■ **Set problem**:
Please reproduce all of the data below, substituting "Screen size" for every occurrence of "Image resolution" and changing nothing else.

-=-=-=-=-

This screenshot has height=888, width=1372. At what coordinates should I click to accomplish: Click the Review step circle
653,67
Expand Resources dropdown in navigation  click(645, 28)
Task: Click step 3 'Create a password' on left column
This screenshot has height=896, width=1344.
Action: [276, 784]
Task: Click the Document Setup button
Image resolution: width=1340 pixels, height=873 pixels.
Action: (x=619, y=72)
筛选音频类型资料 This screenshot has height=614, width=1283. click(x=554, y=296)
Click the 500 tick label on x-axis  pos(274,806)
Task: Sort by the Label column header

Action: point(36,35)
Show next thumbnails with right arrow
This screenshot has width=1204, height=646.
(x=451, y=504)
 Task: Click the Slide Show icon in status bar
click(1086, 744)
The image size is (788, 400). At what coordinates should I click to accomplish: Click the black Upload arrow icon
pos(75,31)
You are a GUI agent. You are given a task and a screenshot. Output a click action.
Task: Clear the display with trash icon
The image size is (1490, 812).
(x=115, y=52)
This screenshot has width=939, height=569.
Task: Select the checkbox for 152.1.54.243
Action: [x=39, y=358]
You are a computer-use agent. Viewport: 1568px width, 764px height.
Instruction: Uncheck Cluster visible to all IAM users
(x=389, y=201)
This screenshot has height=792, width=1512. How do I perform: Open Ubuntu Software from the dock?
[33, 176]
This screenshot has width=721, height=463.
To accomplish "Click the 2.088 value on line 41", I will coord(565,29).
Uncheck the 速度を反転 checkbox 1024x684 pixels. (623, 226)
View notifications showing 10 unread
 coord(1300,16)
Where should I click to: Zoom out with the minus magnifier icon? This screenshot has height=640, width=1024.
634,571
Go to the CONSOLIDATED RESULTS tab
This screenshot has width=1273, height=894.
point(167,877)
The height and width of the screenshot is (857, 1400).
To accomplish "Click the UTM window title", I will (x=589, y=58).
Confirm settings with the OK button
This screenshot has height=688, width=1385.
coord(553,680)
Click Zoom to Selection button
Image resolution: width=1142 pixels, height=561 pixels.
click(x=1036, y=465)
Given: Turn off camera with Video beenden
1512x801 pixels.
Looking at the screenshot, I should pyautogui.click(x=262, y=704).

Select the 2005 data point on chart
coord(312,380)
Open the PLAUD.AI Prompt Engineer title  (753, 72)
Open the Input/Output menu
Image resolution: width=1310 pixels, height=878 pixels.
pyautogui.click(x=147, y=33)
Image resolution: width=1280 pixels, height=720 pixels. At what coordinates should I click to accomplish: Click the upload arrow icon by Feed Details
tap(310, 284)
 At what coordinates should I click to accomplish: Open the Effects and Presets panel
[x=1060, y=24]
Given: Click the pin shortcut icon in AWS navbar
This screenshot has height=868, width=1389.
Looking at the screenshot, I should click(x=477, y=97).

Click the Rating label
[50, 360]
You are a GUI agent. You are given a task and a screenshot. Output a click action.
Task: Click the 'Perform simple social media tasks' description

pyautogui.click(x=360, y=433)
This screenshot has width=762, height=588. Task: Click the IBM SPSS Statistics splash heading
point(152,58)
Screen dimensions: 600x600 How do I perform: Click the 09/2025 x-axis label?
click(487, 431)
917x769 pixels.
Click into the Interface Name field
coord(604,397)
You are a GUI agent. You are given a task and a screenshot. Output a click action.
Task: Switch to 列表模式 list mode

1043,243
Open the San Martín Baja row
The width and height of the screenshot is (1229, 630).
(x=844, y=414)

-=-=-=-=-

■ **Full output**:
This screenshot has height=888, width=1372. At what coordinates should I click to accomplish: Click the Review step circle
653,67
Expand Resources dropdown in navigation  click(645, 28)
Task: Click step 3 'Create a password' on left column
This screenshot has height=896, width=1344.
Action: [276, 784]
Task: Click the Document Setup button
Screen size: width=1340 pixels, height=873 pixels.
Action: (x=619, y=72)
筛选音频类型资料 This screenshot has height=614, width=1283. click(x=554, y=296)
Click the 500 tick label on x-axis  pos(274,806)
Task: Sort by the Label column header

Action: point(36,35)
Show next thumbnails with right arrow
This screenshot has width=1204, height=646.
(x=451, y=504)
 Task: Click the Slide Show icon in status bar
click(1086, 744)
The image size is (788, 400). At what coordinates should I click to accomplish: Click the black Upload arrow icon
pos(75,31)
You are a GUI agent. You are given a task and a screenshot. Output a click action.
Task: Clear the display with trash icon
The image size is (1490, 812).
(x=115, y=52)
This screenshot has width=939, height=569.
Task: Select the checkbox for 152.1.54.243
Action: [x=39, y=358]
You are a computer-use agent. Viewport: 1568px width, 764px height.
Instruction: Uncheck Cluster visible to all IAM users
(x=389, y=201)
This screenshot has height=792, width=1512. How do I perform: Open Ubuntu Software from the dock?
[33, 176]
This screenshot has width=721, height=463.
To accomplish "Click the 2.088 value on line 41", I will coord(565,29).
Uncheck the 速度を反転 checkbox 1024x684 pixels. (623, 226)
View notifications showing 10 unread
 coord(1300,16)
Where should I click to: Zoom out with the minus magnifier icon? This screenshot has height=640, width=1024.
634,571
Go to the CONSOLIDATED RESULTS tab
This screenshot has width=1273, height=894.
point(167,877)
The height and width of the screenshot is (857, 1400).
To accomplish "Click the UTM window title", I will (x=589, y=58).
Confirm settings with the OK button
This screenshot has height=688, width=1385.
coord(553,680)
Click Zoom to Selection button
Screen size: width=1142 pixels, height=561 pixels.
click(x=1036, y=465)
Given: Turn off camera with Video beenden
1512x801 pixels.
Looking at the screenshot, I should pyautogui.click(x=262, y=704).

Select the 2005 data point on chart
coord(312,380)
Open the PLAUD.AI Prompt Engineer title  (753, 72)
Open the Input/Output menu
Screen size: width=1310 pixels, height=878 pixels.
pyautogui.click(x=147, y=33)
Screen size: width=1280 pixels, height=720 pixels. At what coordinates should I click to accomplish: Click the upload arrow icon by Feed Details
tap(310, 284)
 At what coordinates should I click to accomplish: Open the Effects and Presets panel
[x=1060, y=24]
Given: Click the pin shortcut icon in AWS navbar
This screenshot has height=868, width=1389.
Looking at the screenshot, I should click(x=477, y=97).

Click the Rating label
[50, 360]
You are a GUI agent. You are given a task and a screenshot. Output a click action.
Task: Click the 'Perform simple social media tasks' description

pyautogui.click(x=360, y=433)
This screenshot has width=762, height=588. Task: Click the IBM SPSS Statistics splash heading
point(152,58)
Screen dimensions: 600x600 How do I perform: Click the 09/2025 x-axis label?
click(487, 431)
917x769 pixels.
Click into the Interface Name field
coord(604,397)
You are a GUI agent. You are given a task and a screenshot. Output a click action.
Task: Switch to 列表模式 list mode

1043,243
Open the San Martín Baja row
The width and height of the screenshot is (1229, 630).
(x=844, y=414)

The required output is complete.